Référence : 2022 CAF 81

[TRADUCTION FRANÇAISE]

CORAM :

LA JUGE GLEASON

LA JUGE RIVOALEN

LA JUGE MONAGHAN

 

 

ENTRE :

 

 

ALLEN JEFFERSON

 

 

appelant

 

 

et

 

 

SA MAJESTÉ LA REINE

 

 

intimée

 

Audience tenue à Toronto (Ontario), le 27 avril 2022.

Jugement rendu à Ottawa (Ontario), le 13 mai 2022.

MOTIFS DU JUGEMENT :

LA JUGE MONAGHAN

Y ONT SOUSCRIT :

LA JUGE GLEASON

LA JUGE RIVOALEN

 


Date : 20220513


Dossier : A-190-19

Référence : 2022 CAF 81

CORAM :

LA JUGE GLEASON

LA JUGE RIVOALEN

LA JUGE MONAGHAN

 

 

ENTRE :

 

 

ALLEN JEFFERSON

 

 

appelant

 

 

et

 

 

SA MAJESTÉ LA REINE

 

 

intimée

 

MOTIFS DU JUGEMENT

LA JUGE MONAGHAN

[1] L’appelant, Allen Jefferson, interjette appel d’une décision de la Cour canadienne de l’impôt, dont les motifs portent la référence 2019 CCI 91 (motifs du juge Paris), qui rejette son appel d’une cotisation établie au titre de l’article 160 de la Loi de l’impôt sur le revenu, L.R.C. (1985), ch. 1 (5e suppl.).
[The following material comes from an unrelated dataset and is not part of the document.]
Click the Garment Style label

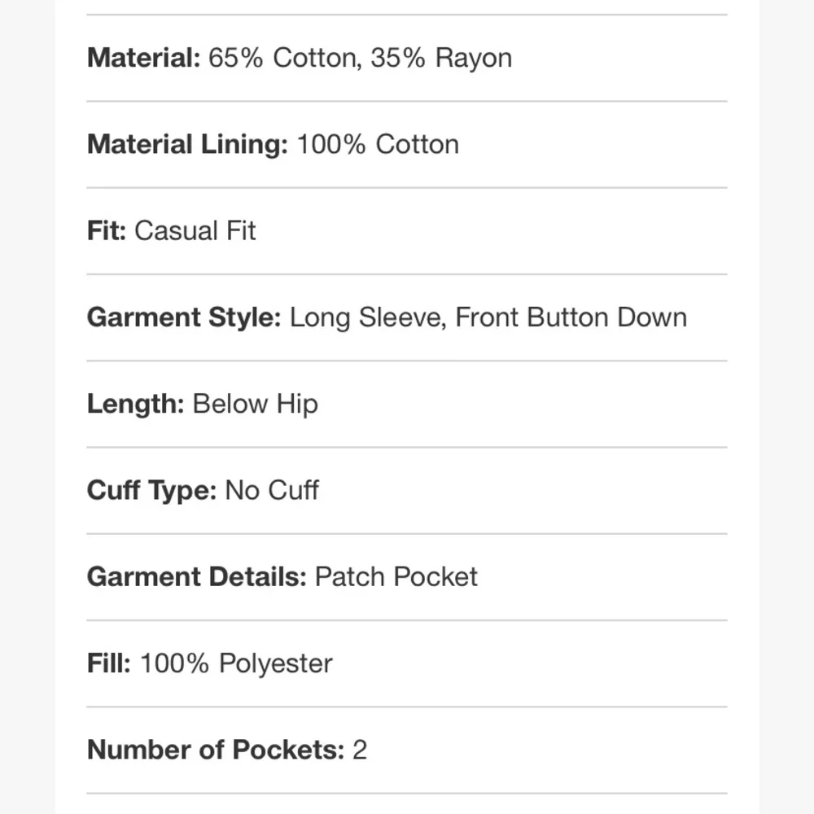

L’article 160 de la Loi autorise le ministre du Revenu national (le ministre) à établir une cotisation à l’égard d’une personne (le bénéficiaire) pour la dette fiscale impayée d’une autre personne (le débiteur fiscal) si, pendant que la dette fiscale était en souffrance, le débiteur fiscal a transféré un bien à un bénéficiaire avec lequel il a un lien de dépendance pour une contrepartie inférieure à la juste valeur marchande.
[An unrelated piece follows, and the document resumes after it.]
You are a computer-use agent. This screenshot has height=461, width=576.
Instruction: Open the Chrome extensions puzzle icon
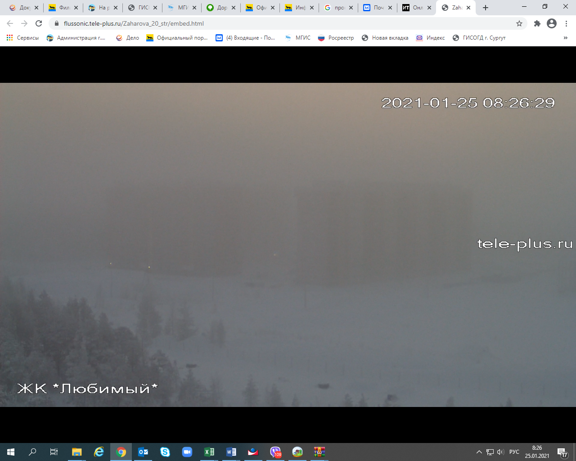[537, 23]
[2] L’appelant était l’unique actionnaire de Sidtay Ltd. (Sidtay). À titre d’employé de Sidtay, il a occupé la fonction de vice-président et celle de l’un des cinq chargés de compte de Global Benefit Plan Consultants Inc. (Global), une société contrôlée par son père. Global fournissait des services liés à l’administration d’avantages sociaux d’employés et de pension à l’égard de régimes en fiducie partagés par de multiples employeurs.
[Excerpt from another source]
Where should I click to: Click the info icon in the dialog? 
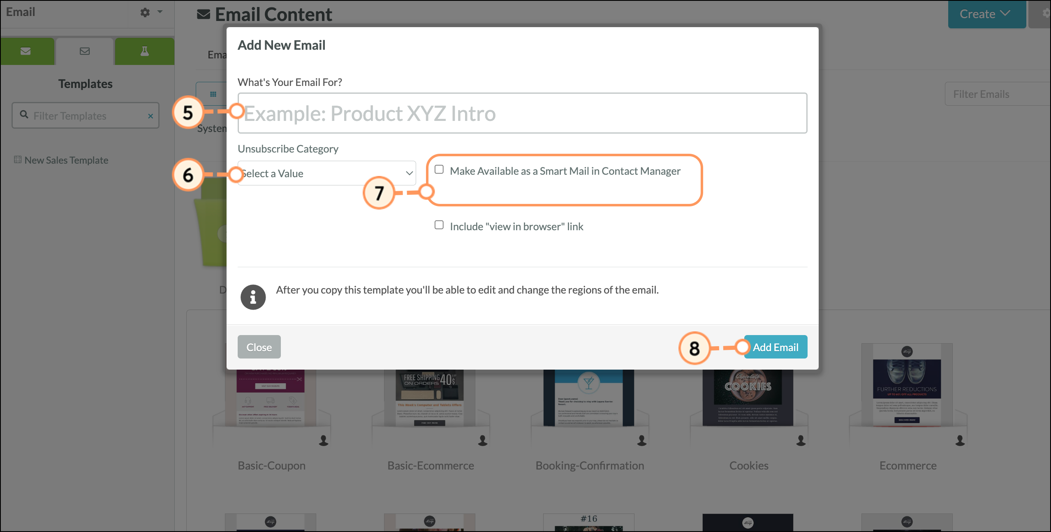pos(253,297)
[3] L’appelant a expliqué qu’il lui incombait de gérer au moins 20 clients et de faire croître l’entreprise de Global en trouvant de nouveaux clients et en développant de nouveaux produits pour les clients existants. Il a indiqué à la Cour canadienne de l’impôt que cela exigeait beaucoup de déplacements et d’activités d’accueil. Global payait Sidtay 15 000 $ par mois pour les services fournis par l’appelant.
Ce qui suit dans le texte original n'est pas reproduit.